Before CUMMINGS, COFFEY and ROVNER, Circuit Court Judges.

ORDER

In his most recent complaint against Riccordino Realty, Inc. ("Riccordino"), the pro se plaintiff-appellant, Foyce S. Whitney, asserts that he "was violated and victimized by [the defendant] in August of 1990 when they broke into my apartment and threw out all of my personal belonging [s] and lock [ed] me out of my apartment." This is not the first time Whitney has tried to bring his landlord-tenant dispute with Riccordino into federal court. Whitney filed a similar complaint in district court as early as 1993, and filed another the following year. Both actions were dismissed for lack of subject matter jurisdiction, and in each instance this court affirmed the dismissal by unpublished order, pursuant to Circuit Rule 53. Nos. 93-2838 (Oct. 19, 1994) and 94-4018 (Aug. 25, 1995).

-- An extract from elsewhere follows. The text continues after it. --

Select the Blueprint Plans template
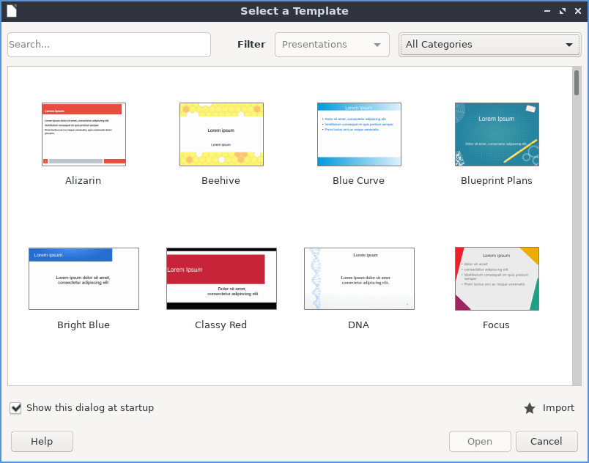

Undeterred by the previous rulings of the district court and this court, Whitney filed a third complaint against Riccordino in 1995. The district court reviewed Whitney's most recent complaint and, following a status hearing, issued a minute order dismissing the case "for want of jurisdiction." Whitney's complaint failed to establish that a federal court had jurisdiction over his case. Whitney invoked neither a federal statute nor the United States Constitution in support of his claim, see 28 U.S.C. § 1331, nor did he assert that the parties were diverse (as far as the record reveals, they are not). See 28 U.S.C. § 1332. Because federal courts are courts of limited jurisdiction, Bender v. Williamsport Area School District, 475 U.S. 534, 541 (1986), district judges "are obliged to police the constitutional and statutory limitations on their jurisdiction." Kanzelberger v. Kanzelberger, 782 F.2d 774, 777 (7th Cir. 1986). That is precisely what Judge Leinenweber did when he dismissed Whitney's most recent complaint for lack of jurisdiction. We affirm because it is evident that Whitney's complaint failed to provide any basis whatsoever for the exercise of federal jurisdiction.

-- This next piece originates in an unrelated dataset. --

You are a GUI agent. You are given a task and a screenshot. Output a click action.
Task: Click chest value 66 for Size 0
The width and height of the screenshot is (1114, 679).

Ignoring the jurisdictional issue, the plaintiff on appeal asserts that the district court erred by dismissing the action sua sponte, without the benefit of an answer from the defendant. If Whitney believes that he can prevail by arguing that the timing of the dismissal was premature (instead of addressing the merits of the jurisdictional issue), he is sadly mistaken. The Federal Rules of Civil Procedure state very clearly: " [w]henever it appears by suggestion of the parties or otherwise that the court lacks jurisdiction of the subject matter, the court shall dismiss the action." Fed. R. Civ. P. 12(h) (3) (emphasis added). Indeed, a district court "has a duty to resolve apparent jurisdictional questions even where the parties do not raise them." Yasuda Fire & Marine Ins. v. Continental Gas Co., 37 F.3d 345 (7th Cir. 1994) (emphasis added); see also Intern. College of Surgeons v. City of Chicago, 91 F.3d 981, 986 (7th Cir. 1996); Wisconsin Knife Works v. National Metal Crafters, 781 F.2d 1280, 1282 (7th Cir. 1986) (" [t]he first thing a federal judge should do when a complaint is filed is check to see that federal jurisdiction is properly alleged."). Thus, there was nothing improper about the sua sponte dismissal of this action by the district judge. Indeed, we commend the district judge for disposing of this case promptly, thus conserving scarce judicial resources. Frankly, we wish that the plaintiff had a similar regard for the scarcity of judicial time and resources. In order that Mr. Whitney might spare the federal courts further unnecessary deliberation and conserve his own time, effort, and financial resources, we urge him to cease and desist from the practice of filing complaints which fail to establish the jurisdiction of the court.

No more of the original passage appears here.